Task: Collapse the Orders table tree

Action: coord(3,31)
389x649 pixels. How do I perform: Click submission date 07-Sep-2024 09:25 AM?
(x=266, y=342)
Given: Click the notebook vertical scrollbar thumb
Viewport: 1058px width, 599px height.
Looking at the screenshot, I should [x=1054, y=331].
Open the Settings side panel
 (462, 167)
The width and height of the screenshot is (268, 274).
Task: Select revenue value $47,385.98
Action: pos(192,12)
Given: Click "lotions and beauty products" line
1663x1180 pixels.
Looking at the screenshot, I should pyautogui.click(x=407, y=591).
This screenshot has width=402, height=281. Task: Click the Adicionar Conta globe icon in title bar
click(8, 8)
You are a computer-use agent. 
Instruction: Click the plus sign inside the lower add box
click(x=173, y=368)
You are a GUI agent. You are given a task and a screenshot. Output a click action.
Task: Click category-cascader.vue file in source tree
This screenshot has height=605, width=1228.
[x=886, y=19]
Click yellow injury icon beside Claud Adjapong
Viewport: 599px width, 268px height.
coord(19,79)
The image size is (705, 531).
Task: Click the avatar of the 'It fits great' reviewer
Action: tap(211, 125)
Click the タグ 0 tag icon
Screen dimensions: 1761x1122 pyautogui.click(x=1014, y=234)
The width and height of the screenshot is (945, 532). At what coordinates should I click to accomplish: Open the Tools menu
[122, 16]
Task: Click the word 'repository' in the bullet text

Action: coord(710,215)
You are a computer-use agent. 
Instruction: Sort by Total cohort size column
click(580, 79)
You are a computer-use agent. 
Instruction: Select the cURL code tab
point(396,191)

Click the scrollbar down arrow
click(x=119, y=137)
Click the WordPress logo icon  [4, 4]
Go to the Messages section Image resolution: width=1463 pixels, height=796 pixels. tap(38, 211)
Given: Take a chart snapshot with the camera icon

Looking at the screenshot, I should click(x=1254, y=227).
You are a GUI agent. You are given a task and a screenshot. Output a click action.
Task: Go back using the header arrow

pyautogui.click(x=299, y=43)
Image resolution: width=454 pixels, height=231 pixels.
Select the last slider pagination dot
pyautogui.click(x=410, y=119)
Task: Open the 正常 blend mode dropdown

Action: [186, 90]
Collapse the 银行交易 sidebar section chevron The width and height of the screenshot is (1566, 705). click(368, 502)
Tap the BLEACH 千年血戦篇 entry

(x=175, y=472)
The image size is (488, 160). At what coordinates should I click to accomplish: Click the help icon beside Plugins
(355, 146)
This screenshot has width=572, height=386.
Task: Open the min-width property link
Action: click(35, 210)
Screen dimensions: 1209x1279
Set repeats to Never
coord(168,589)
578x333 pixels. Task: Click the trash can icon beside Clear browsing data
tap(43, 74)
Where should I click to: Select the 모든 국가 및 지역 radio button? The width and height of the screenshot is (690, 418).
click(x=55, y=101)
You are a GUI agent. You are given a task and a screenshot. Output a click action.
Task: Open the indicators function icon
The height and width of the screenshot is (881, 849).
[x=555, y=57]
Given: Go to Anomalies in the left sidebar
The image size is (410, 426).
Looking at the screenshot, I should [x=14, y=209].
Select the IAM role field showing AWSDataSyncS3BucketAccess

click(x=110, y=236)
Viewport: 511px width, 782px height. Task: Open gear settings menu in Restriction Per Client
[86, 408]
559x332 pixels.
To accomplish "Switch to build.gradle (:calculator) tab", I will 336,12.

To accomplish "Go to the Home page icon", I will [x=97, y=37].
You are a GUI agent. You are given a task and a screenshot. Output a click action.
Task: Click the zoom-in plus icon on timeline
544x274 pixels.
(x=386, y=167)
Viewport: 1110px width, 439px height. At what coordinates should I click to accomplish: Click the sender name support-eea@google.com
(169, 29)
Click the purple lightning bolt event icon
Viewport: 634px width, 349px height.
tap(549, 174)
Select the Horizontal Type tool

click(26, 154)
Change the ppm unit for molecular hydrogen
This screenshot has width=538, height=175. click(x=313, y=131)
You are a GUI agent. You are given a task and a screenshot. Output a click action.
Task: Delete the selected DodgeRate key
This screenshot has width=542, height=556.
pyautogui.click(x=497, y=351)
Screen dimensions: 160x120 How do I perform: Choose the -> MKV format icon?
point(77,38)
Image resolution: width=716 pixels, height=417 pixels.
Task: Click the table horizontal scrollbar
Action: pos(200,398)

++++++++++

| Problem to solve |
Express the data as a two-column CSV with the headers "prompt" and "response", one row per item. Include only the part that opens with the line containing "The width and height of the screenshot is (945, 532)." and closes with the line containing "Looking at the screenshot, I should click(x=1254, y=227).", both lines included, and put each field in quotation marks with any line breaks turned into spaces.

| Written solution |
prompt,response
"The width and height of the screenshot is (945, 532). At what coordinates should I click to accomplish: Open the Tools menu","[122, 16]"
"Task: Click the word 'repository' in the bullet text","Action: coord(710,215)"
"You are a computer-use agent. Instruction: Sort by Total cohort size column","click(580, 79)"
"You are a computer-use agent. Instruction: Select the cURL code tab","point(396,191)"
"Click the scrollbar down arrow","click(x=119, y=137)"
"Click the WordPress logo icon","[4, 4]"
"Go to the Messages section Image resolution: width=1463 pixels, height=796 pixels.","tap(38, 211)"
"Given: Take a chart snapshot with the camera icon","Looking at the screenshot, I should click(x=1254, y=227)."